• REQUIRED TASKS:
1. In the LLaVA deployment notebook, which component provides a secure public endpoint?
2. Extract from the LLaVA deployment notebook, word for word, the passage that opens with the words containing "# Install latest" and closes with "personal access token.".

• TEXT:
>>>>>
# **🚀 LLaVA Model Deployment Notebook**

## 📖 **Overview**
Build a robust, production-ready pipeline that seamlessly combines powerful vision-language AI with scalable web deployment and e-commerce listing generation:

1. **Quantized LLaVA-Next / Mistral-7B Model** — Efficient multi-modal understanding  
2. **FastAPI Server** — Lightning-fast, production-grade API  
3. **Ngrok Tunneling** — Secure public endpoint for easy access  
4. **Multi-Image Product Analysis** — Detailed JSON output for rich insights  
5. **Mistral API Integration** — Automated generation of polished e-commerce listings  

## **🚀 Environment Setup**

Prepare your system with all necessary packages for lightning-fast model inference, quantization, and API hosting.  
We'll also clean up any old `transformers` versions to keep things smooth, then grab the latest cutting-edge release directly from GitHub! ⚡✨

In [None]:
# System packages installation
!pip install -q accelerate transformers peft bitsandbytes trl flash-attn xformers
!pip install -q fastapi nest-asyncio pyngrok uvicorn python-multipart

# Clean up existing transformers installation
!pip uninstall -y transformers

# Install latest transformers from source
!pip install -q git+https://github.com/huggingface/transformers.git

!pip install torchvision

## 🔐 **Hugging Face Authentication**

Configure access to Hugging Face models:

- 🔑 **Token Setup**: Authenticate using your personal access token.
<<<<<
• GIVEN MATERIAL:
>>>>>
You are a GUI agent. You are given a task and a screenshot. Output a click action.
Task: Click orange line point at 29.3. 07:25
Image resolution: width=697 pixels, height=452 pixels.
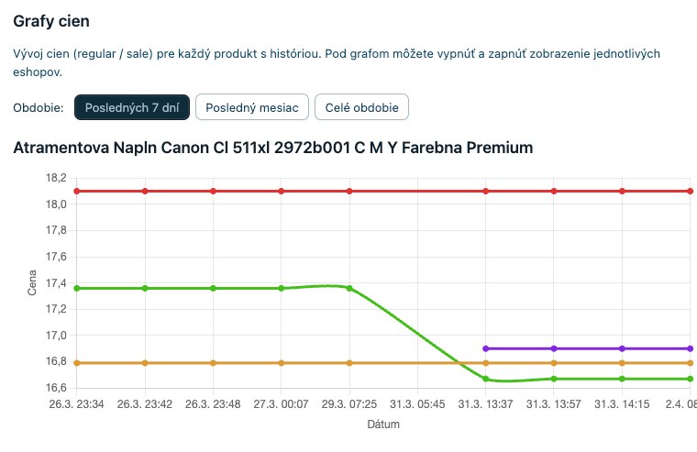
<<<<<
• RESULTS OF THE TASKS:
1. Ngrok tunneling provides the secure public endpoint.

2.
# Install latest transformers from source
!pip install -q git+https://github.com/huggingface/transformers.git

!pip install torchvision

## 🔐 **Hugging Face Authentication**

Configure access to Hugging Face models:

- 🔑 **Token Setup**: Authenticate using your personal access token.